20.0cm3of a solution containing 4g/L of sodium hydroxide was neutralize by 8cm of dilute sulphuric acid

First, let's calculate the amount (in moles) of sodium hydroxide present in the 20.0 cm^3 solution.

The concentration of sodium hydroxide is given as 4 g/L, which means that for 1 L of solution, there are 4 g of sodium hydroxide.

Since 1 L of solution is equivalent to 1000 cm^3, we can calculate the amount (in moles) of sodium hydroxide in 20.0 cm^3 as follows:

moles of sodium hydroxide = (20.0 cm^3 / 1000 cm^3) * (4 g/L / 40.0 g/mol)
moles of sodium hydroxide = 0.001 mol

Next, let's calculate the concentration of sulfuric acid in mol/L.

From the neutralization reaction between sodium hydroxide (NaOH) and sulfuric acid (H2SO4), we can determine the stoichiometry:

NaOH + H2SO4 -> Na2SO4 + 2H2O

We can see that one mole of sulfuric acid reacts with 2 moles of sodium hydroxide.

Since we have 0.001 moles of sodium hydroxide, we know that 0.001/2 = 0.0005 moles of sulfuric acid were present in the 8 cm^3 of dilute sulfuric acid.
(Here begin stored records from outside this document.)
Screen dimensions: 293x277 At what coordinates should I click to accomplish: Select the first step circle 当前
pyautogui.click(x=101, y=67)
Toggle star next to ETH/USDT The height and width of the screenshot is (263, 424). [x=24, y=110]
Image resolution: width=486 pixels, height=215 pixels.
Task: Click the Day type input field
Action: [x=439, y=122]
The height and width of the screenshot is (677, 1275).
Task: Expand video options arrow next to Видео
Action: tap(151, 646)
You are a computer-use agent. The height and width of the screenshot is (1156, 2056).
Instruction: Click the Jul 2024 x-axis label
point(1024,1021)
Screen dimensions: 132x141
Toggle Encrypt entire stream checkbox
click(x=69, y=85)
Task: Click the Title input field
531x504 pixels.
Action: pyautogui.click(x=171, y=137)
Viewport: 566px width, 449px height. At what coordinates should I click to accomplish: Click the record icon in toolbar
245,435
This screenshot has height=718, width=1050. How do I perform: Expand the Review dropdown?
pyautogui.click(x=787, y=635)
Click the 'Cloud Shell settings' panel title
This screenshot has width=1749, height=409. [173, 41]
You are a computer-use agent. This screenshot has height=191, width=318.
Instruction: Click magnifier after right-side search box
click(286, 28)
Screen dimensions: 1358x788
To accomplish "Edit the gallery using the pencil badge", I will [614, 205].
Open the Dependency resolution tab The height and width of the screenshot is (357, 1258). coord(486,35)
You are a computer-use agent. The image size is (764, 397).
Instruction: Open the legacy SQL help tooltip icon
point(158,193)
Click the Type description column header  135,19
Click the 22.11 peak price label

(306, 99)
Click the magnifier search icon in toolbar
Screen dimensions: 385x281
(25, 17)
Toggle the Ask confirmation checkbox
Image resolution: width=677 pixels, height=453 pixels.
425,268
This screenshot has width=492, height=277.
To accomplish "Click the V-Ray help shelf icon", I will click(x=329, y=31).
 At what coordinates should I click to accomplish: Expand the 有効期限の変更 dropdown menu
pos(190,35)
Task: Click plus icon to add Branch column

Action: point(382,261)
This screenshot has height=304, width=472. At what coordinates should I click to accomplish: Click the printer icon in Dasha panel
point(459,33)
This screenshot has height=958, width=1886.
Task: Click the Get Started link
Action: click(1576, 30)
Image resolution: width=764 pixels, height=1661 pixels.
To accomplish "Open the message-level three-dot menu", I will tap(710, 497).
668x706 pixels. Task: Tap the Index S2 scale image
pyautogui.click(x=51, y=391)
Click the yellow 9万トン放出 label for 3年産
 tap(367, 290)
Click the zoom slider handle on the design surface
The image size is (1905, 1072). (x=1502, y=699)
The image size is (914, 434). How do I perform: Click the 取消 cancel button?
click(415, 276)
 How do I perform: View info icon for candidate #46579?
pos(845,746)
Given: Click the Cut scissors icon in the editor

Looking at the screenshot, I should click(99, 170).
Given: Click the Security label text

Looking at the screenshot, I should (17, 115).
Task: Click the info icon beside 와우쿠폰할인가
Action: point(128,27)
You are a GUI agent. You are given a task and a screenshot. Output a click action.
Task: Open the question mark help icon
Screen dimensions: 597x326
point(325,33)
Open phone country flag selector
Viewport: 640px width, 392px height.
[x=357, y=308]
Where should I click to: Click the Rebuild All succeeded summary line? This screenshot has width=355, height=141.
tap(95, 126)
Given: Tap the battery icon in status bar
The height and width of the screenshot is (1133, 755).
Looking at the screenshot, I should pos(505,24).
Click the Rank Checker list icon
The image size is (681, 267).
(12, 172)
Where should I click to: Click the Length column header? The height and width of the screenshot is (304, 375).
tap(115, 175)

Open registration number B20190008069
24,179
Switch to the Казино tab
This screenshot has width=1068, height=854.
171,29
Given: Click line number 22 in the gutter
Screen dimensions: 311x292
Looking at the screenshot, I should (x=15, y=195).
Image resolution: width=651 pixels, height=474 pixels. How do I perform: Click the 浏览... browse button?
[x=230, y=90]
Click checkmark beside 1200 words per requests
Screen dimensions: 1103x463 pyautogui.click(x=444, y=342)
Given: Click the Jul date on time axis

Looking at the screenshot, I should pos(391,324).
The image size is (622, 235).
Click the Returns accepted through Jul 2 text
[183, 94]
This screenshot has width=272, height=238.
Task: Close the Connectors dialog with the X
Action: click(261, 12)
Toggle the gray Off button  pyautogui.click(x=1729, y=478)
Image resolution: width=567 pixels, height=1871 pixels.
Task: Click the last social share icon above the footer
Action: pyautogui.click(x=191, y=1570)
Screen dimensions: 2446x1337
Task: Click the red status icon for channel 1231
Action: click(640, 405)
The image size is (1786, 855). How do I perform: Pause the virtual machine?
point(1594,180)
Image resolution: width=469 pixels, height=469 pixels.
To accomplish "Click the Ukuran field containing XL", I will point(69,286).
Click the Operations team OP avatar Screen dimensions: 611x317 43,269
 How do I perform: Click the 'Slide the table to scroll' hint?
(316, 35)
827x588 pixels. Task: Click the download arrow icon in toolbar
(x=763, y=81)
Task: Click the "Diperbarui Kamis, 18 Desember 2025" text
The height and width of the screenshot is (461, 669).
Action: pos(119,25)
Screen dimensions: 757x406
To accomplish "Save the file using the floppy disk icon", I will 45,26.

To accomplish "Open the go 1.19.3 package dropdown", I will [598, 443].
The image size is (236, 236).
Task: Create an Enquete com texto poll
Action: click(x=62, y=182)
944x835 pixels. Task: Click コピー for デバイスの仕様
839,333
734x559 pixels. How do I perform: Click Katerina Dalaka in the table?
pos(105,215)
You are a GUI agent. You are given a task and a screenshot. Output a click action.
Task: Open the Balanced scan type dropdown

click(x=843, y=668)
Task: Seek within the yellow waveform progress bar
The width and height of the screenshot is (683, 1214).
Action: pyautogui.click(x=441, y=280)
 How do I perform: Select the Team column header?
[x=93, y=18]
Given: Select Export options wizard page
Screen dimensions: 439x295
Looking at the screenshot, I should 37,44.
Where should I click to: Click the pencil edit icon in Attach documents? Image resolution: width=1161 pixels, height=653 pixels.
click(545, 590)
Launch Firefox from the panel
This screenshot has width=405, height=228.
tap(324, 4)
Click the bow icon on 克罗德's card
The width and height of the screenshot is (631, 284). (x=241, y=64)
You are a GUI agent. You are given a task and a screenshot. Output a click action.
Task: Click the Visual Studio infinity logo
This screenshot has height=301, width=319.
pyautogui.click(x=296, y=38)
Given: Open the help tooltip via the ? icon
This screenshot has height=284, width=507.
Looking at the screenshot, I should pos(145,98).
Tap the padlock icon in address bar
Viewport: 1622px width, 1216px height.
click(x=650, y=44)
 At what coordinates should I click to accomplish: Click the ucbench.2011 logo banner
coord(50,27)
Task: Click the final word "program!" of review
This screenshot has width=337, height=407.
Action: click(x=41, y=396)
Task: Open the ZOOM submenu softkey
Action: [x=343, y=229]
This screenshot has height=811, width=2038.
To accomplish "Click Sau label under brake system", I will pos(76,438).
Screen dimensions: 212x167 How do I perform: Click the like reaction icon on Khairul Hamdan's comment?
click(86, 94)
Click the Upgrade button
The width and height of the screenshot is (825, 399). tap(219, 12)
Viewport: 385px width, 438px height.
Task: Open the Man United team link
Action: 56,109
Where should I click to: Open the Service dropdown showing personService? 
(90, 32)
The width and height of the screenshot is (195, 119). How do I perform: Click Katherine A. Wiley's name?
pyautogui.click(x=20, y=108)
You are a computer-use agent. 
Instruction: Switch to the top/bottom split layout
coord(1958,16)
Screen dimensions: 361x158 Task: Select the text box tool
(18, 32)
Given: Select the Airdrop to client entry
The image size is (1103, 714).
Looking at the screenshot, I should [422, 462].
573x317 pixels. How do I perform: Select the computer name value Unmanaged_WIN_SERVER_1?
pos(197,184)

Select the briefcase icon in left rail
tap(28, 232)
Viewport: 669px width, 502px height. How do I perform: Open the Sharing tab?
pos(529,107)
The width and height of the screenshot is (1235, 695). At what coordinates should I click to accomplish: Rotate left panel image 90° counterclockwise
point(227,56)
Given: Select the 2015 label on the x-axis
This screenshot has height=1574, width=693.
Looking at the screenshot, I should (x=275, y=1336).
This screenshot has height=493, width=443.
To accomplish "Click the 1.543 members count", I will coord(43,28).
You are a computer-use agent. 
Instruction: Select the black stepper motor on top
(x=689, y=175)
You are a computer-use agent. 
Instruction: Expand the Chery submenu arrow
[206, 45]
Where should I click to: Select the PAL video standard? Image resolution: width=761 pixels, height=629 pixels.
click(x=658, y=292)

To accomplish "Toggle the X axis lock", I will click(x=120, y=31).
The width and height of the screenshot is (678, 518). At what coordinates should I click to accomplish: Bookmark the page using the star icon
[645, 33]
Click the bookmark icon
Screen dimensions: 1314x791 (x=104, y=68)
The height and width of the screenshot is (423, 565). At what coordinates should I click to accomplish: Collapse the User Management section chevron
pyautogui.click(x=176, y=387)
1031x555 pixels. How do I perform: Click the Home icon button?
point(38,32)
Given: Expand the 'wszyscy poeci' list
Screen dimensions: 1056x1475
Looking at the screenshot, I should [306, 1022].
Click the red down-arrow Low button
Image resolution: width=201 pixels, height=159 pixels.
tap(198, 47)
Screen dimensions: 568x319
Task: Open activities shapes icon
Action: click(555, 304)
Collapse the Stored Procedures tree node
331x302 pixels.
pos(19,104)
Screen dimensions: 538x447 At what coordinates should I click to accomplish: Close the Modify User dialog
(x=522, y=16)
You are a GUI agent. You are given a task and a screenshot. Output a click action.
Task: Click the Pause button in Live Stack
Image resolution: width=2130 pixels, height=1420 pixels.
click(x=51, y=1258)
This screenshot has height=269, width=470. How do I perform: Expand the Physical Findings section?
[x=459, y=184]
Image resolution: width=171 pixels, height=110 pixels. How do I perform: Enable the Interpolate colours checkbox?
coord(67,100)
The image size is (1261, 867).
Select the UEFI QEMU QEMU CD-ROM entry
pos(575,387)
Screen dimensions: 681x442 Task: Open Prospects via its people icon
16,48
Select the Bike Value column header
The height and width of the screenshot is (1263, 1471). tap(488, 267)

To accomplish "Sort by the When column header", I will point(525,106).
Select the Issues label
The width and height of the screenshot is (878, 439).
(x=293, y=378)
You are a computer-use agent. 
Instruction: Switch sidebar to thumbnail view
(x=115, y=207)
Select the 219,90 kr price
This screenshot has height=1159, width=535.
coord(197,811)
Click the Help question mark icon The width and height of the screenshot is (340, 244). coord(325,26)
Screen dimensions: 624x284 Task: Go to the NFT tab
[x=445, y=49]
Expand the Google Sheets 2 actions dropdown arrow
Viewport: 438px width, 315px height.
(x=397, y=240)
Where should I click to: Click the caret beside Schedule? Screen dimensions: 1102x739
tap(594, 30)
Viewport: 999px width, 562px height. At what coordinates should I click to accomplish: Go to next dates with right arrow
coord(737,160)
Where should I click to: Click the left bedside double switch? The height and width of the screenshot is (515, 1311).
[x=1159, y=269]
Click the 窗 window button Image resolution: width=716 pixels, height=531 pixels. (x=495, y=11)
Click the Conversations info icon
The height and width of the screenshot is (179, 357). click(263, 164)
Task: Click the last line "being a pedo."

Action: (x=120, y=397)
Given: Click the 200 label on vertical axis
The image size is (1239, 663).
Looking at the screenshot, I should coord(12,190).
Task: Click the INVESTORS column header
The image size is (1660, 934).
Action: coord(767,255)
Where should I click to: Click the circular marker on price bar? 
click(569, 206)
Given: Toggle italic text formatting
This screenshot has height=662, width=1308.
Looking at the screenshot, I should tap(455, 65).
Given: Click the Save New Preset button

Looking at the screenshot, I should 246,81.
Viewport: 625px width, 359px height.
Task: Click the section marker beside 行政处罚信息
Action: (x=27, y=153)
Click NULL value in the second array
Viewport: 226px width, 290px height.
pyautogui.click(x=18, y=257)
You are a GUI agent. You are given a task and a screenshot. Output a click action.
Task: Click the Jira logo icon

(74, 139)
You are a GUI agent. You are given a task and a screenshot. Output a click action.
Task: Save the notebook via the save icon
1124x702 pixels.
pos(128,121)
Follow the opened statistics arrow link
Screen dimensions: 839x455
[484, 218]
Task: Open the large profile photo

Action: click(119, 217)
Finally, let's calculate the concentration of sulfuric acid in mol/L.

The volume of the sulfuric acid solution used was 8 cm^3 or 0.008 L.

So, the concentration of sulfuric acid in mol/L is:

Concentration of sulfuric acid = 0.0005 moles / 0.008 L
Concentration of sulfuric acid = 0.0625 mol/L

Therefore, the concentration of the dilute sulfuric acid solution is 0.0625 M/L.